From wikipedia entry on bullying:
Behaviors used to assert such domination can include verbal harassment or threat, physical assault or coercion, and such acts may be directed repeatedly towards particular targets
A common idiom is:
make fun of somebody, also poke fun at somebody:
- to make someone seem ridiculous by making jokes about them When she first moved north, some people made fun of her southern accent.
(from TFD)
Give someone a hard time
This can be used if the persons in question all know each other and the teasing is meant to be fun rather than harassing someone.
Such a person (in Britain) is a wind-up merchant often abbreviated on the internet to WUM.
Notes
'wind' /waind/ is a verb.
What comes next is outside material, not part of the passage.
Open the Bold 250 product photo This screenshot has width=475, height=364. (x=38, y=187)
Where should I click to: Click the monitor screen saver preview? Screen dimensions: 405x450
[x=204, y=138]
See the idiom 'to wind someone up'.
I don't know if the idiom is used in the US.
One lively idiomatic term is razz, which Robert Chapman & Barbara Kipfer, Dictionary of American Slang, fourth edition (2007) defines as follows:
razz v To insult and ridicule; NEEDLE ["To nag at someone; criticize regularly and smartingly"], RIDE ["To tease, heckle, make fun of"] : Is there ever any razzing about the fact that you report to your wife? {1920+; fr[om] raspberry ["A rude and contemptuous expulsion of breath through vibrating lips"]; found in the form razoo by 1890}
With the OP's "tease" in mind, I'm going to propose the word josh.
Josh: (verb) "Tease (someone) in a playful way. He loved to josh people" (Oxford Dictionaries).
Pester could work! Its definition (according to Merriam-Webster Online is "to harass with petty irritations : annoy."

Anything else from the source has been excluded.